Meet Jara Simpson | Nurse / Content Creator


We had the good fortune of connecting with Jara Simpson and we’ve shared our conversation below.
Hi Jara, how does your business help the community?
I come from the Central Coast, where people work hard, cook hard, show up even when they’re tired. Small businesses. Family spots. Quiet makers who don’t have PR teams or glossy budgets. I saw how easily their stories could be flattened, misrepresented or overlooked entirely.
I don’t grade the places I visit. Humanity isn’t a rubric. A meal isn’t a performance review. There’s a person on the other side of every plate, and their work deserves context, not judgment.
My page (hopefully) helps by slowing the lens down. By telling stories with care and humanity. By reminding people that behind every plate, every product, every “local favorite,” there’s a person betting their livelihood on being seen fairly. I try to bridge the gap between community and visibility not through hype, but through honesty.
There’s impact in where money gets spent. There’s impact in who gets amplified. There’s impact in choosing to show the full picture instead of the convenient one.
I don’t believe impact always looks grand. Sometimes it’s a restaurant staying open another year. Sometimes it’s a woman-owned business being taken seriously. Sometimes it’s someone feeling proud of their work because it was finally understood.
That’s the kind of world I’m trying to contribute to.
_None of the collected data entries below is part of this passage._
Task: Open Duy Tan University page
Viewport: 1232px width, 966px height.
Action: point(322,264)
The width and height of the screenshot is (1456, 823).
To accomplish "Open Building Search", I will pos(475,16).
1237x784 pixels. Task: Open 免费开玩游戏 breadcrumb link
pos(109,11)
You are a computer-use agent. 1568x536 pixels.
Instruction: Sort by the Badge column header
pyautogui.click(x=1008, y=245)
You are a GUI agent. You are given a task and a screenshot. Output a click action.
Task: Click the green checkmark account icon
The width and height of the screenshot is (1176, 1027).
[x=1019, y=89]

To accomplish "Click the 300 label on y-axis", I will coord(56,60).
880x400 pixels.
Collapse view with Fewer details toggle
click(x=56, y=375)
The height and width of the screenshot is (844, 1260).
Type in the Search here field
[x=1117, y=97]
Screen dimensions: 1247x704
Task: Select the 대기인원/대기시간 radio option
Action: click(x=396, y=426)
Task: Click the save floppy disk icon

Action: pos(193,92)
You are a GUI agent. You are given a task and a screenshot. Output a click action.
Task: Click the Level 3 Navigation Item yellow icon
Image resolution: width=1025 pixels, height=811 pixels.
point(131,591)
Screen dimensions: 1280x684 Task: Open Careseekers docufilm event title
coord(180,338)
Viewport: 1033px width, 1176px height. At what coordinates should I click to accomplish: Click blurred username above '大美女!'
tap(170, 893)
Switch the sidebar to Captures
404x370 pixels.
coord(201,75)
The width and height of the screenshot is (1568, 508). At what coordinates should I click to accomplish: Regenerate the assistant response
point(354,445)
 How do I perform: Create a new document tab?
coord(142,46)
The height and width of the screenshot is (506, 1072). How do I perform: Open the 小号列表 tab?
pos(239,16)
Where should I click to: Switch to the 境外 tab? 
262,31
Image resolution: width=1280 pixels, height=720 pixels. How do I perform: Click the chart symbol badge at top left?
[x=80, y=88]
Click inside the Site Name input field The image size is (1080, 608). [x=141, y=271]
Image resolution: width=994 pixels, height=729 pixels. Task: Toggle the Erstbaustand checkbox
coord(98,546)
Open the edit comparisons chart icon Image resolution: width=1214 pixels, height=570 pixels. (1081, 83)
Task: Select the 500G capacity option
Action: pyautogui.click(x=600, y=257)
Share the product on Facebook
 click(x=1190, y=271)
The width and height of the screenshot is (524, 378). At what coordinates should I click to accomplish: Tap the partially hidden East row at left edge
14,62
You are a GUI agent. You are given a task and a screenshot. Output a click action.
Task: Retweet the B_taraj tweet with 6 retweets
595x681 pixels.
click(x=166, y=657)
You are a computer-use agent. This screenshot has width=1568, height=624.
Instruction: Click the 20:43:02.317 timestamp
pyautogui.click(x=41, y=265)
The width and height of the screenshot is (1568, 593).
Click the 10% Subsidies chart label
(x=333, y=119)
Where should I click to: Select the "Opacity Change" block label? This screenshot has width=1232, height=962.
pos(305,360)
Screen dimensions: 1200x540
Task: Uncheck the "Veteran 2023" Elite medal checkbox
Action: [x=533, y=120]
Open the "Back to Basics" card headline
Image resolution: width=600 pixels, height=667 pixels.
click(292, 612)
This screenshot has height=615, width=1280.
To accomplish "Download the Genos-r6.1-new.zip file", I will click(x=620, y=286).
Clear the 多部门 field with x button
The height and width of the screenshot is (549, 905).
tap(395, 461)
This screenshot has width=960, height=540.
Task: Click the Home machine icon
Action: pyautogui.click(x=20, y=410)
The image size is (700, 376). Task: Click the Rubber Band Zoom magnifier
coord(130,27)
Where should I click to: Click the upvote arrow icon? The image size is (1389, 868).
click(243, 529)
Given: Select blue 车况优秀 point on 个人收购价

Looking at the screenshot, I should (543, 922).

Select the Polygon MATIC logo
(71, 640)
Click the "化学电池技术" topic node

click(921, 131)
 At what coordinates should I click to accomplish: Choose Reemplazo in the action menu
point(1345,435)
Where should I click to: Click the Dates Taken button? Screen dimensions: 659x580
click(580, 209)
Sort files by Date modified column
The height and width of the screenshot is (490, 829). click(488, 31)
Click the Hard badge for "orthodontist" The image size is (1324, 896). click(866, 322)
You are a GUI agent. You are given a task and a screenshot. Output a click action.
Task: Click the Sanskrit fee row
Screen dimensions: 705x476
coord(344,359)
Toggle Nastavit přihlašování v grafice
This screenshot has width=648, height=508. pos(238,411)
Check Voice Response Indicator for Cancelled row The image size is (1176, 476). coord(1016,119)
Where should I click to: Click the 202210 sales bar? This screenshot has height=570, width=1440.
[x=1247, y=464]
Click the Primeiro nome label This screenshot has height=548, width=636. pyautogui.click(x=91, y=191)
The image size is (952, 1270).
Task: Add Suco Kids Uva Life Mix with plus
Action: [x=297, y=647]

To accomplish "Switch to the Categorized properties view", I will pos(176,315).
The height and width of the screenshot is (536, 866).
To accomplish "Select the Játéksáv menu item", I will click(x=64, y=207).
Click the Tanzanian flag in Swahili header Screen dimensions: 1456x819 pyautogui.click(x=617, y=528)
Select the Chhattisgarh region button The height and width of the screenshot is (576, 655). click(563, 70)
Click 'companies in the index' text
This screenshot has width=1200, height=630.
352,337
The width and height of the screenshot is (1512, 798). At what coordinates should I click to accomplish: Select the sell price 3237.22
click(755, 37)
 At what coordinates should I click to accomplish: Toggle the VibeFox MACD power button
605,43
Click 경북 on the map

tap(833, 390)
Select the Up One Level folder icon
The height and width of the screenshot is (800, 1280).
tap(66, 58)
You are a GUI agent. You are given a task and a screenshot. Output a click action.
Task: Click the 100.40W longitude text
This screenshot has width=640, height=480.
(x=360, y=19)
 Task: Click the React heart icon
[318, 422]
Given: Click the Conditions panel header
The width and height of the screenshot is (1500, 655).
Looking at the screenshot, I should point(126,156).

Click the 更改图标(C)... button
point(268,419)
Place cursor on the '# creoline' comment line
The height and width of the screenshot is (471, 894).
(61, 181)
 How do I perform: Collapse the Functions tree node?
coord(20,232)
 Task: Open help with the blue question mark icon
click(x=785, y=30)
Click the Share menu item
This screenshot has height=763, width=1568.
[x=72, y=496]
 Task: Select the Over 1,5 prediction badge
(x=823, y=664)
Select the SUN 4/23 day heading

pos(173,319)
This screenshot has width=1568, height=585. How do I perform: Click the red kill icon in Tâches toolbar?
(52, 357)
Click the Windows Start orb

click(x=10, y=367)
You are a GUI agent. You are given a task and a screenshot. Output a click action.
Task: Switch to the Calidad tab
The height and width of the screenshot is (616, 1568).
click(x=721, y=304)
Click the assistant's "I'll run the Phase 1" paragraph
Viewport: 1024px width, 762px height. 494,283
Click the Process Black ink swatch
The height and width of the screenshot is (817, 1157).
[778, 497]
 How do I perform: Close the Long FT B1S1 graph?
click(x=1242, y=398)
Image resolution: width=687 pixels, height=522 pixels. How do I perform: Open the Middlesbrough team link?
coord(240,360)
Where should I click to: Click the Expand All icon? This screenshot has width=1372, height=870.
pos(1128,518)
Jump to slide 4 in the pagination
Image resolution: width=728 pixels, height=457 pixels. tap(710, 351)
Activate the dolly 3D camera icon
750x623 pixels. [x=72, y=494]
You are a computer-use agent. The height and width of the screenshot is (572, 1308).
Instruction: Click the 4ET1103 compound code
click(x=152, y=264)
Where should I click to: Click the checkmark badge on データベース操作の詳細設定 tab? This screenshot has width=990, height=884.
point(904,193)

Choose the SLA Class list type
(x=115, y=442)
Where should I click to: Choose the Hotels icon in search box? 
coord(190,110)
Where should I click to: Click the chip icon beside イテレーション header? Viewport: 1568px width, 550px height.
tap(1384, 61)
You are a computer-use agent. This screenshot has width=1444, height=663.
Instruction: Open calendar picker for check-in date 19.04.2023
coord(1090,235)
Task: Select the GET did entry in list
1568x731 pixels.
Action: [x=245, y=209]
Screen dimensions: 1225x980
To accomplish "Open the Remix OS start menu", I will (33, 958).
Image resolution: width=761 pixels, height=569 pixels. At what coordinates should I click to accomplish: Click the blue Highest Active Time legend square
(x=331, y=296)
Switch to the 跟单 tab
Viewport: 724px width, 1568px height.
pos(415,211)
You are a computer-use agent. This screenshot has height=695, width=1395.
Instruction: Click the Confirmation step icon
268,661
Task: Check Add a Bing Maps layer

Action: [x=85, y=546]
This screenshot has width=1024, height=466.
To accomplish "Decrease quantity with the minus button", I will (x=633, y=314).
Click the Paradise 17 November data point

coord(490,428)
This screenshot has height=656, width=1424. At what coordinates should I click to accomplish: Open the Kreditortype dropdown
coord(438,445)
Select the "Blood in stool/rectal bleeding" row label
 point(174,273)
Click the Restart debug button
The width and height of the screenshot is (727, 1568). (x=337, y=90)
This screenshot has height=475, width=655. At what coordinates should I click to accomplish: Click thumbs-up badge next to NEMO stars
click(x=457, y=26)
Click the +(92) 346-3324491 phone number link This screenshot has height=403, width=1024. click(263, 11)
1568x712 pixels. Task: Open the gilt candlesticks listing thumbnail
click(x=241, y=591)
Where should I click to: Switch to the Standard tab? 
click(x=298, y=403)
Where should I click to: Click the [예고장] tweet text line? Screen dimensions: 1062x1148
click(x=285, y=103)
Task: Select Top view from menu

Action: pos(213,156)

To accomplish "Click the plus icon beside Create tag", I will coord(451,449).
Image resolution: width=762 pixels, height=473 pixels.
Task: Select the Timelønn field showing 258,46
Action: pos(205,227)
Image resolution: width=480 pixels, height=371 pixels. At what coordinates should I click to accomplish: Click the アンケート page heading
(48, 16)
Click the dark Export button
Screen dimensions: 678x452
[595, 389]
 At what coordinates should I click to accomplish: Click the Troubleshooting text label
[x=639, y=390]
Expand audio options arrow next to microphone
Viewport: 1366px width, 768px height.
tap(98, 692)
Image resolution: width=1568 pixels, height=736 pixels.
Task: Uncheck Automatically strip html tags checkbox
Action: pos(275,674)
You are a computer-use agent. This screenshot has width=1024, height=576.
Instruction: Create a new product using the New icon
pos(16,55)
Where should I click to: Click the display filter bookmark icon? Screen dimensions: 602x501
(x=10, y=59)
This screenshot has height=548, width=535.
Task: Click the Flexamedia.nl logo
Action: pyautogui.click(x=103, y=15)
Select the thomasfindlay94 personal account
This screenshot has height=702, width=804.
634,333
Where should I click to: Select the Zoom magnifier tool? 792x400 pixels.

Alright, so let’s move onto what keeps you busy professionally?
My professional life doesn’t fit neatly into one lane, and for a long time I thought that was a flaw. Now I know it’s the point.
I’m a nurse by training, which means I learned early how to read a room, how to stay calm when things fall apart, and how to lead with empathy even when the stakes are high. That foundation shaped everything that came after.
Alongside nursing, I built a storytelling practice rooted in food, place and community.
Getting here wasn’t easy and it definitely wasn’t linear. I’ve navigated burnout, self-doubt and the pressure to turn myself into something more marketable or digestible. I overcame that by choosing integrity over speed, curiosity over comparison and by allowing my work to evolve as I did. The biggest lesson I’ve learned is that sustainability matters more than virality in careers and in life.
What I’m most proud of is that I’ve built something that feels aligned. I can move between worlds of healthcare, storytelling, community without losing myself in the process.
What I want the world to know about me and my brand is simple: I care. About people. About craft. About showing up thoughtfully. I believe there’s value in slowing down, paying attention, and choosing humanity even when the internet rewards the opposite. If my story resonates, I hope it gives others permission to build lives and careers that feel honest even if they don’t follow a straight line.

If you had a friend visiting you, what are some of the local spots you’d want to take them around to?
This question is tricky because the truth is there isn’t just one way to do the 805 and that’s what makes it special.
If my best friend were visiting, I wouldn’t over-schedule it. The 805 is about range. One day you’re ziplining through the hills, the next you’re standing at an abalone farm realizing how wild it is that this even exists here. You spend a morning walking through beautiful farms growing some of the best produce in the state, then sit down a few hours later at a farm-to-table restaurant that actually knows the farmers by name.
Meals would swing between thoughtful and humble. A chef-driven spot where everything feels intentional, followed by a no-frills hole-in-the-wall that’s been doing one dish right for decades. Bar seats, counter seats, places where you end up talking to strangers who feel like locals by the end of the meal.
In between, there’s ocean time, long drives with the windows down, maybe a spontaneous detour that turns into the highlight of the trip. That’s the magic here, you don’t chase the experience, you stumble into it.
By the end of the week, they wouldn’t have a checklist of “must-see” spots. They’d just feel really good. Well-fed. A little sun-tired. And fully aware that the 805 isn’t loud about how special it is, it just quietly is.

Shoutout is all about shouting out others who you feel deserve additional recognition and exposure. Who would you like to shoutout?
I wouldn’t be here without community, full stop.
A shoutout to the nurses and healthcare workers who showed me what resilience actually looks like when no one is clapping anymore. To my coworkers who carried humor, tenderness and grit through impossible days and reminded me that showing up is its own quiet heroism.
To the chefs, cooks, servers, barbacks and small business owners who welcomed me at the counter, let me ask questions, and treated me like a regular long before I ever felt like one. You taught me that hospitality isn’t about perfection but about care.
To the friends who let me talk it out, sit quietly, or disappear for a bit and still welcomed me back like no time had passed. And to the mentor (hi Trish!) who models integrity and reminded me that success means very little if you lose your humanity along the way.
And finally, a small shoutout to myself for choosing curiosity over fear, for staying soft in hard spaces and for continuing to show up with intention even when it would’ve been easier to coast.
None of this is solo work. It never was.